Students in a SAGES first seminar course designed and built prototypes of off-grid phototherapy devices to treat jaundice for babies in rural Nigeria
By Ellen Walter In their first semester at Case Western Reserve University, 18 students created devices that could help solve a health care problem in rural sub-Saharan African villages. “Engineering Design for the World’s Poorest” is not a theoretical class; the SAGES First Seminar uses hands-on design to solve concerns of the world’s most impoverished communities. This fall, the class examined an issue that a pediatrician in Nigeria had brought to Professor Daniel Lacks’ attention: jaundice treatment in areas without electricity. Lacks, who teaches the course, is the C. Benson Branch Professor of Chemical Engineering and chair of the Department of Chemical and Biomolecular Engineering. He also directed CWRU’s section of the U.S. Department of State's Mandela Washington Fellowship for Young African Leaders this summer, which invited the top 1,000 rising young leaders from sub-Saharan Africa to collaborate, network and train at 38 American universities. The pediatrician, Uche Anene-Nzelu, was one of 25 leaders who came to campus.Addressing a major health issue
While at CWRU for the program, Anene-Nzelu explained to Lacks that jaundice was a major medical issue for many sub-Saharan infants. Jaundice, a liver condition caused by an excess of bilirubin proteins that yellow newborn babies’ skin, is easily treated with one or two days of exposure to blue light, and Anene-Nzelu treats it routinely in her role at Lagos University Teaching Hospital in Nigeria.
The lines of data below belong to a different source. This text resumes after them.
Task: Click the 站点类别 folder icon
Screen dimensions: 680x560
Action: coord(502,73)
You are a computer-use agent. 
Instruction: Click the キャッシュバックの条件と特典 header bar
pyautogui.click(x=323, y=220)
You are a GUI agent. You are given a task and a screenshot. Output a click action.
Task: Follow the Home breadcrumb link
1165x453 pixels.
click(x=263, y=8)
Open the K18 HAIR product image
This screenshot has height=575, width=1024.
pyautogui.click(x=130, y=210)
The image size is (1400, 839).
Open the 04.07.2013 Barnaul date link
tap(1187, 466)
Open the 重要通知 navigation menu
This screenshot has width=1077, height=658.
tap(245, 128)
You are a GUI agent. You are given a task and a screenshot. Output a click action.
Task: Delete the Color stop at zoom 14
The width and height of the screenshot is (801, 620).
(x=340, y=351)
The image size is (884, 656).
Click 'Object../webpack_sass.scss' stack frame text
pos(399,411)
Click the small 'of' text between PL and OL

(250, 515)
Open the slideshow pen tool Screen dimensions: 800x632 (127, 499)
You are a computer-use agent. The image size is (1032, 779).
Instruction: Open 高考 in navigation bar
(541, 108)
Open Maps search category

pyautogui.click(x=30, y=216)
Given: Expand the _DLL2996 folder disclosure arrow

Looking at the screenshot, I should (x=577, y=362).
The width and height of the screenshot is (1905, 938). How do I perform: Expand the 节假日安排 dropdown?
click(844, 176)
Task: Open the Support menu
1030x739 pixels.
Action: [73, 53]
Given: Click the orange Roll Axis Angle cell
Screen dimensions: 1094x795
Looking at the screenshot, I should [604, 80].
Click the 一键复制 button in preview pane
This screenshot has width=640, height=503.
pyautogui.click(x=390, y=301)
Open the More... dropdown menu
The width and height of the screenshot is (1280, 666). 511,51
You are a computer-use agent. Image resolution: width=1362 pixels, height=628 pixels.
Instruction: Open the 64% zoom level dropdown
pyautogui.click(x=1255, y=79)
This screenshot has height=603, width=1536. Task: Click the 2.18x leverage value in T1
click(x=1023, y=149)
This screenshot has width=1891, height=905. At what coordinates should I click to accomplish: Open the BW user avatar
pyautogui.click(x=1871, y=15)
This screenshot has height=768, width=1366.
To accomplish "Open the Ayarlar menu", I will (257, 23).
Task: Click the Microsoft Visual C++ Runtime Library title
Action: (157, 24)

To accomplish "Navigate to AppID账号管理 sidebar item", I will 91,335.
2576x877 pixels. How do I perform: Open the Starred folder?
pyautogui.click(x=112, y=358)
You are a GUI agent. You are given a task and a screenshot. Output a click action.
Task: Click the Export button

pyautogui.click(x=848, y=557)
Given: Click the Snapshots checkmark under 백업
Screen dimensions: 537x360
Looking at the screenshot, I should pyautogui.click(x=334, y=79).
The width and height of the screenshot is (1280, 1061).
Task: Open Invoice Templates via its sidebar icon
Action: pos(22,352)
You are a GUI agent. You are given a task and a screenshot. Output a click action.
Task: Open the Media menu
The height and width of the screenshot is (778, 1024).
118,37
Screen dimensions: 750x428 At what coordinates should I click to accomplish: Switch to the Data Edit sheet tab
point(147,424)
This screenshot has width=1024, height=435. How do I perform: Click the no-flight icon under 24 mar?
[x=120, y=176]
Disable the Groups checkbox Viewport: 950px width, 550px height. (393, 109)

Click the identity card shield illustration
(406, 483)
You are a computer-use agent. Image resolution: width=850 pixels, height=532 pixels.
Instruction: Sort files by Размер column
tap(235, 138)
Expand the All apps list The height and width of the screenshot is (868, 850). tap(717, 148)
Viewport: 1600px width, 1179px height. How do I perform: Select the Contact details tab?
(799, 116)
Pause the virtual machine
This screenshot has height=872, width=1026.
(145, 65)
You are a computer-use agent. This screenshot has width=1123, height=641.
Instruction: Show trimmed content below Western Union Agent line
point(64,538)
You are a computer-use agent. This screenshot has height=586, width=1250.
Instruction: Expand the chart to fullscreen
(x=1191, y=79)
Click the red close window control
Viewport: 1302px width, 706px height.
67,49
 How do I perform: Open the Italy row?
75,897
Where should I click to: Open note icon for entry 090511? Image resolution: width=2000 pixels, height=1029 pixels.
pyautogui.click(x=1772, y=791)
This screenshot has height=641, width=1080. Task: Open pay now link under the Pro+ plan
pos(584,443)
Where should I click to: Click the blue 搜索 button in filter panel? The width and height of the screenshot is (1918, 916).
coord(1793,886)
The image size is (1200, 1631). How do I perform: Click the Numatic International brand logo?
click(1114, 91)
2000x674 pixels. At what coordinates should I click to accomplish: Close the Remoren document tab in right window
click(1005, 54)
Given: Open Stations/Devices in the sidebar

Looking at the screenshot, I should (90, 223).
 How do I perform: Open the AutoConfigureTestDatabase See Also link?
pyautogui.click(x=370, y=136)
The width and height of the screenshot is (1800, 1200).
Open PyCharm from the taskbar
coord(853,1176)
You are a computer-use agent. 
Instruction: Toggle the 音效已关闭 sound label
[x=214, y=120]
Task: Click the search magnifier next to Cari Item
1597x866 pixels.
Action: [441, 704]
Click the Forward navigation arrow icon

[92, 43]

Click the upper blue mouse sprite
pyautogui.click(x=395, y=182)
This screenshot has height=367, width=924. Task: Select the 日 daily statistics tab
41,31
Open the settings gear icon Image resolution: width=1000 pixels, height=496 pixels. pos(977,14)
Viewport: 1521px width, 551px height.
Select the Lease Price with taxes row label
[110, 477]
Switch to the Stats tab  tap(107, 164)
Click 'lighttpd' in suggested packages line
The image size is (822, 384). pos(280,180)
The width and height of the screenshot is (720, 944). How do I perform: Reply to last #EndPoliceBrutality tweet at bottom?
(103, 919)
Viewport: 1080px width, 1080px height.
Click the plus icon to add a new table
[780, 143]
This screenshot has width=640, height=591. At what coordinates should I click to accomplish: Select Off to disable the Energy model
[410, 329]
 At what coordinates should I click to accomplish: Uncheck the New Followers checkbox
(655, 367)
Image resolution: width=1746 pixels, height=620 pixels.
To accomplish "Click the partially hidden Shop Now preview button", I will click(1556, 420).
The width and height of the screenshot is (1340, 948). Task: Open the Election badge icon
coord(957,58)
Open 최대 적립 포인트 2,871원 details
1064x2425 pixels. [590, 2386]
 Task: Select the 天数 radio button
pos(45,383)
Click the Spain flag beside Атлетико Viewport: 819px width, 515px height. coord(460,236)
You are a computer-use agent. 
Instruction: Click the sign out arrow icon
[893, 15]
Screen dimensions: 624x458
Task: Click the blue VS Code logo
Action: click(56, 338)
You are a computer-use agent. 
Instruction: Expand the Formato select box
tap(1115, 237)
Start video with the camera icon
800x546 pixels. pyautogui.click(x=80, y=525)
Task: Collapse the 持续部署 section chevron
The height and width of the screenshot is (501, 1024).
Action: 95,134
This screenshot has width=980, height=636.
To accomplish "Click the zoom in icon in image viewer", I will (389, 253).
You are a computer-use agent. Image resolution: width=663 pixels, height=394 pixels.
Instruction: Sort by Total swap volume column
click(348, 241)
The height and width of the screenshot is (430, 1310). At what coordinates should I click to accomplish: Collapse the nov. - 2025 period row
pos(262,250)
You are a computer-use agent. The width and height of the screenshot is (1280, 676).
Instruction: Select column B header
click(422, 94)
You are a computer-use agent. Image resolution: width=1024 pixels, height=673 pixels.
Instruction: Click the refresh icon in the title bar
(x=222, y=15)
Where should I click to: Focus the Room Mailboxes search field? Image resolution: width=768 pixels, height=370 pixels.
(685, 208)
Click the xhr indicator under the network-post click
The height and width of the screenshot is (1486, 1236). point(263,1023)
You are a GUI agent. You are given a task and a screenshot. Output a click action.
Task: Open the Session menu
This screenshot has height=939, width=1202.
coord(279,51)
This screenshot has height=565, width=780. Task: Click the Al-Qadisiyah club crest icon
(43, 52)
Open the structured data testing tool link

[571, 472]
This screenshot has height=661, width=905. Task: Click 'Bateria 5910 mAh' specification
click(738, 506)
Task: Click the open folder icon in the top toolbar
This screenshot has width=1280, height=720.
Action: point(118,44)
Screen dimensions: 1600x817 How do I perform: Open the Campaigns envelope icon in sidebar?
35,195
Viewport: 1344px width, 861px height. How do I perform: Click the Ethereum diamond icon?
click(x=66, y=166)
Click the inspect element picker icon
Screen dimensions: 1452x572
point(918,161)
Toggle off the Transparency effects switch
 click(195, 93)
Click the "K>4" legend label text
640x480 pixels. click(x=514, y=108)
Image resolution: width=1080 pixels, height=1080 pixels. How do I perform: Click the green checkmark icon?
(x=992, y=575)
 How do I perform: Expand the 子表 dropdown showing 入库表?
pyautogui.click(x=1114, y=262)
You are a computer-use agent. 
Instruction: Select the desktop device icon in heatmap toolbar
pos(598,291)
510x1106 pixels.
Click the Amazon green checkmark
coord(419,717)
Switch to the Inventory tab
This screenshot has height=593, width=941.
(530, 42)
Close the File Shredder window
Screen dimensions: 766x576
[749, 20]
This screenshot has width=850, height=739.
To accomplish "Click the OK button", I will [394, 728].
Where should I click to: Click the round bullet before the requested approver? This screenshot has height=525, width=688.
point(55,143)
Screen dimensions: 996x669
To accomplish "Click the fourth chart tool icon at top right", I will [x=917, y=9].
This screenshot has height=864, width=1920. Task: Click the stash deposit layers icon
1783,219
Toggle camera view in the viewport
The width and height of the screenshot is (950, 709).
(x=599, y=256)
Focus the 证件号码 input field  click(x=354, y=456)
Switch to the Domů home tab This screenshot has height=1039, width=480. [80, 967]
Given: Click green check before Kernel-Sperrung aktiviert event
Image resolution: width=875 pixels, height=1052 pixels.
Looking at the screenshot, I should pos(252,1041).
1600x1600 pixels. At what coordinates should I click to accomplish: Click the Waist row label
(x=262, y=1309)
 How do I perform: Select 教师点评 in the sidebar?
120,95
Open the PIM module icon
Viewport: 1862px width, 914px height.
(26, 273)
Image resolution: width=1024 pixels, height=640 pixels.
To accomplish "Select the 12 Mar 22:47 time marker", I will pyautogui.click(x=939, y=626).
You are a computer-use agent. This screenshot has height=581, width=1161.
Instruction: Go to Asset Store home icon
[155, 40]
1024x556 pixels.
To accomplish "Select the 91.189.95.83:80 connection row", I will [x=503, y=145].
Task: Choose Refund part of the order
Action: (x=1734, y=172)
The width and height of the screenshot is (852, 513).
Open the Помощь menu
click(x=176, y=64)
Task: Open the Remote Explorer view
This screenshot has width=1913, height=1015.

Many rural communities, however, are off-grid, making treatments with electricity impossible. If moderate and severe cases of the condition go untreated, they may cause permanent developmental issues. Before she returned to Nigeria this summer, Anene-Nzelu and Lacks built a crude prototype of a portable, solar-powered phototherapy device. This device became the focus of Lacks’ SAGES first seminar this year, and six groups of students built working prototypes themselves. He advised his students to consider two criteria in their design: portability and affordability. The students presented the prototypes they created on Thursday, Dec. 7, with Anene-Nzelu in attendance. The solar-powered prototypes varied widely, including a blanket with a washable cover, box-like structures with adjustable intensity of treatment, a collapsible acrylic enclosure, and a handheld LED panel. Most of the prototypes were built in the Larry Sears and Sally Zlotnick Sears think[box], CWRU’s facility for innovation and entrepreneurship, where the students learned skills such as building basic circuits, soldering, and laser-cutting parts. Lacks plans to travel to Nigeria in February with prototypes of the devices they designed.